Embeddings is the knowledge that exists in the “brain” of an LLM system. What an embedding does is simple: It gets as input a text, and it creates a vector for this text.
E.g, it gets the text “Hi, my name is Fotis” and it creates a vector [0.2, 0.1, ….-0.3].
Then, it stores all these vectors in a multidimensional space.
In the below example from OpenAI, all the green dots are vectors (embeddings) for “athlete”. It uses 3 dimensions, to help us with the visualization in space.
Each vector contains a text. E.g:
Embeddings help an application to understand how different information is grouped together. And how similar two pieces of information are.
Ofcourse, we are not limited to text. We can do the same trick for Videos, Images, Speech and other objects. This is how a search engine finds similar images or how Shazam is finding the song from an audio.
How to Create Embeddings
OpenAI provides a few models that help you turn text into embeddings. Eg the ADA model. You create an API call, where you send the text and the model replies with the “vector” or the embedding for it.
Where do We Store Embeddings?
Since the embeddings are vectors, we need to store them in a Vector Database. A vector database stores similar information close to each other. E.g, the vectors “Fotis is a Human”, “Fotis is Greek”, “Fotis is an engineer”, will be stored close to each other in the database.

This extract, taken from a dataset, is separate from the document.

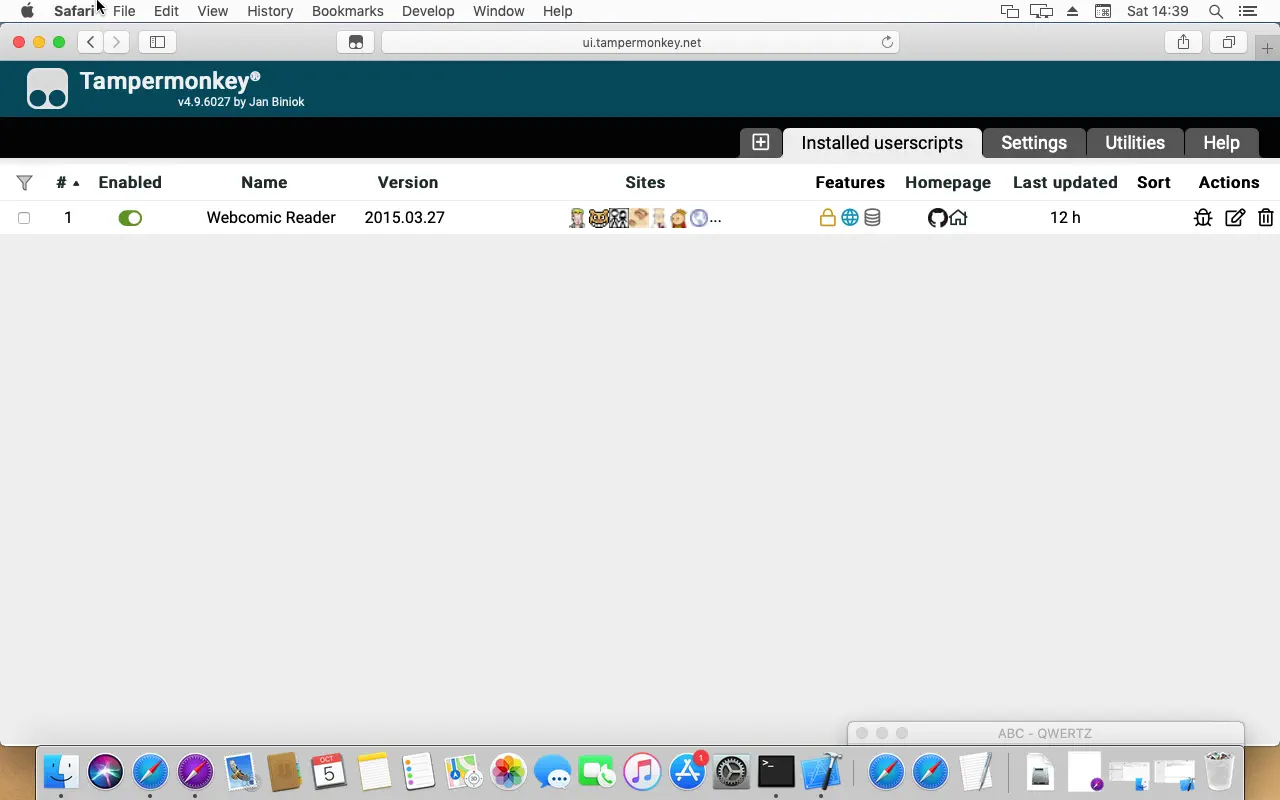This screenshot has height=800, width=1280.
Task: Sort by the Last updated column header
Action: point(1065,182)
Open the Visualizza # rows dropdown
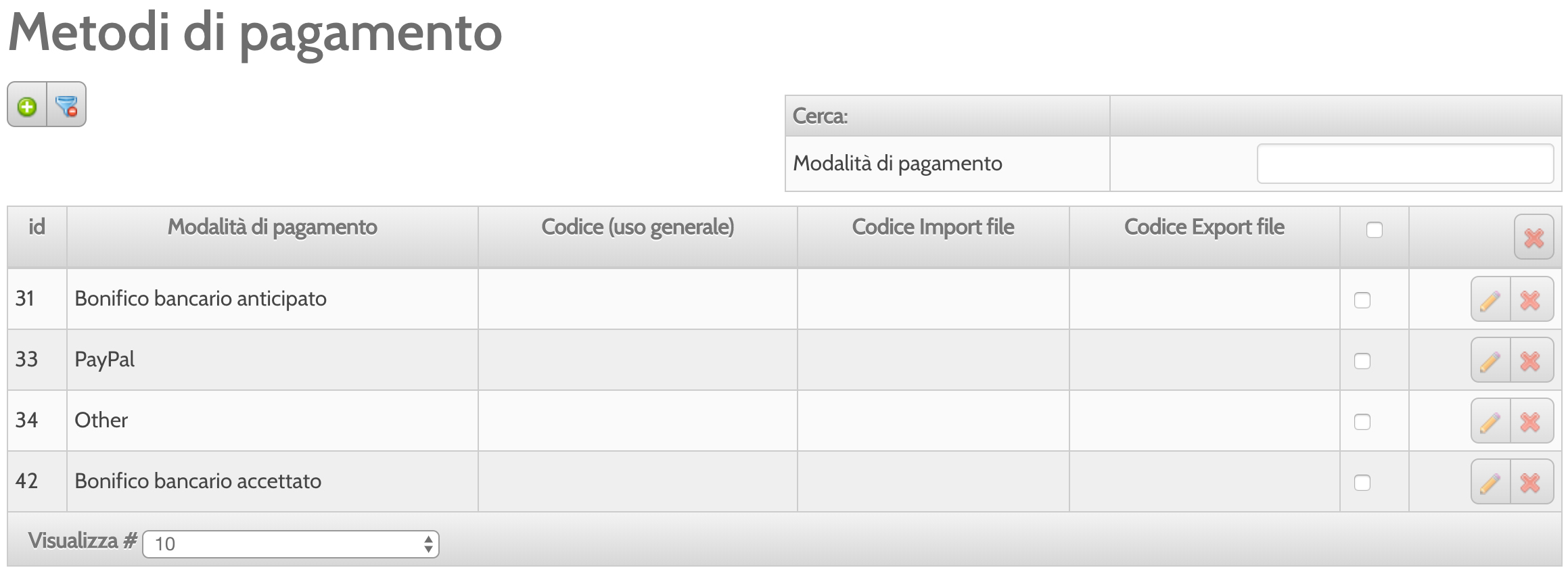 coord(291,544)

The OpenAI doesn’t provide unfortunately a way to store the embeddings in a vector database. You can store the embeddings in Cosmos DB on Azure. Or another database is the Singlestore Vector DB, which also runs on Azure (https://www.singlestore.com/built-in-vector-database/).
Embeddings Use Cases
Text Search
This is similar to what a search engine does. You enter a query. This query becomes an embedding (vector). And then this vector compares to all the other vectors stored in the database. The text search functionality tries to find the (stored) vectors which are closer to your query vector.
Code Search
It’s like text search but for code. If a developer asks “where is the code that adds up two numbers?”, this will become an embedding (vector), and it will try to find the closest/most similar vectors (embeddings), which in this case are code snippets.
Text Similarity
In this use case we try to find how similar two different pieces of text are. Similar pieces of text are stored close to each other. Here is an example (source: )

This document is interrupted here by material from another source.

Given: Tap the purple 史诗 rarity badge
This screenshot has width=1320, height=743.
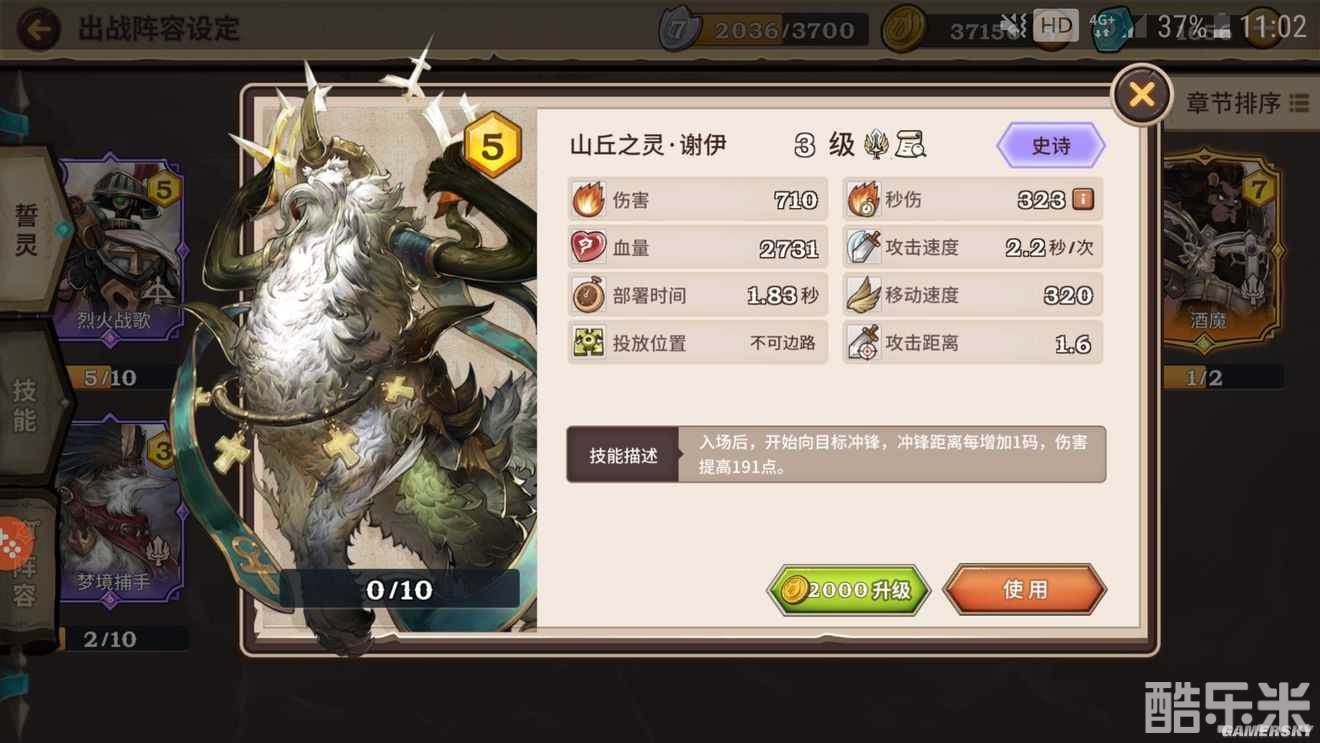Looking at the screenshot, I should pyautogui.click(x=1051, y=146).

What is the Max Size of text for which I can create an embedding?
The Ada model in OpenAI, supports up to 8191 max input tokens. In the Greek language, one token is one character, so you can create an embedding text of up to 8k characters. If an average of a word is 4 characters, this is 2000 words, or around 8 word doc pages of text.
How to Create your First Embedding
Let’s Create our First Embedding.
Step 1: Go to Postman, create an account
Step 2: Create a new Workspace, go to “Authorization” and place your OpenAI API key. Then select “Post”

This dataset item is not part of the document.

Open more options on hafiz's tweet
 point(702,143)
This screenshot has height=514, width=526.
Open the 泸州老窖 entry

Step 3: The Post request, from the OpenAI site information, is: https://api.openai.com/v1/embeddings .
Paste it at the related text and select “Body” –> “Raw” and “Jason”
There are only two parameters you need to use:
- Input (here you put your text, eg “Hi, I am Fotis”
- Model: Here you specify which embedding model you will use, eg the embedding-3-small.
Here is the code:
{
“input”: “Hi, I am Fotis”,
“model”: “text-embedding-3-small”
}
And as you can see above, we just created our first embedding, for this text.
How Much Do Embeddings Cost?
The OpenAI embedding pricing for Ada v2 is
$0.00010 / 1K tokens. Let’s see an example:
- Let’s suppose you have 100 docs of 50 pages each in Greek.
- Each page is 350 words, with an average of 4 letters per word.
- In Greek, each letter (character) is one token. Capital letters are 2 tokens, but let’s not take this under consideration.
- This means that you will have a total of 100*50*350*4= 7M tokens.
- Your cost to create embeddings for all the text will be: (0.0001/1000)*7M=0.7USD
Azure OpenAI on Your Data
There is a new service from Microsoft, called “Azure OpenAI on your Data”. You can learn more about it here.
What it does in simple terms, is that you can give it your files (words/pdfs/text etc), it automatically breaks the text into chunks, creates the embeddings and stores it in a vector database. It integrates the search functionality and it can also launch a web application e.g if you want to have a chatbot to provide answers to your data.
So, it hides a lot of the complexity of using embeddings, using out-of-the-box functionality.
This allows you to easily create an application based on your own data, and fine tune it using the options provided. You will have to experiment with the different types of search that it provides (semantic/vector/hybrid) to find out which one works better for you.
Obviously, you don’t have control on how the embeddings are made. E.g, you may want to create one embedding per 1000 words, or break your text in embeddings based on chapters. In this case you will have to create the embeddings based on your own rational.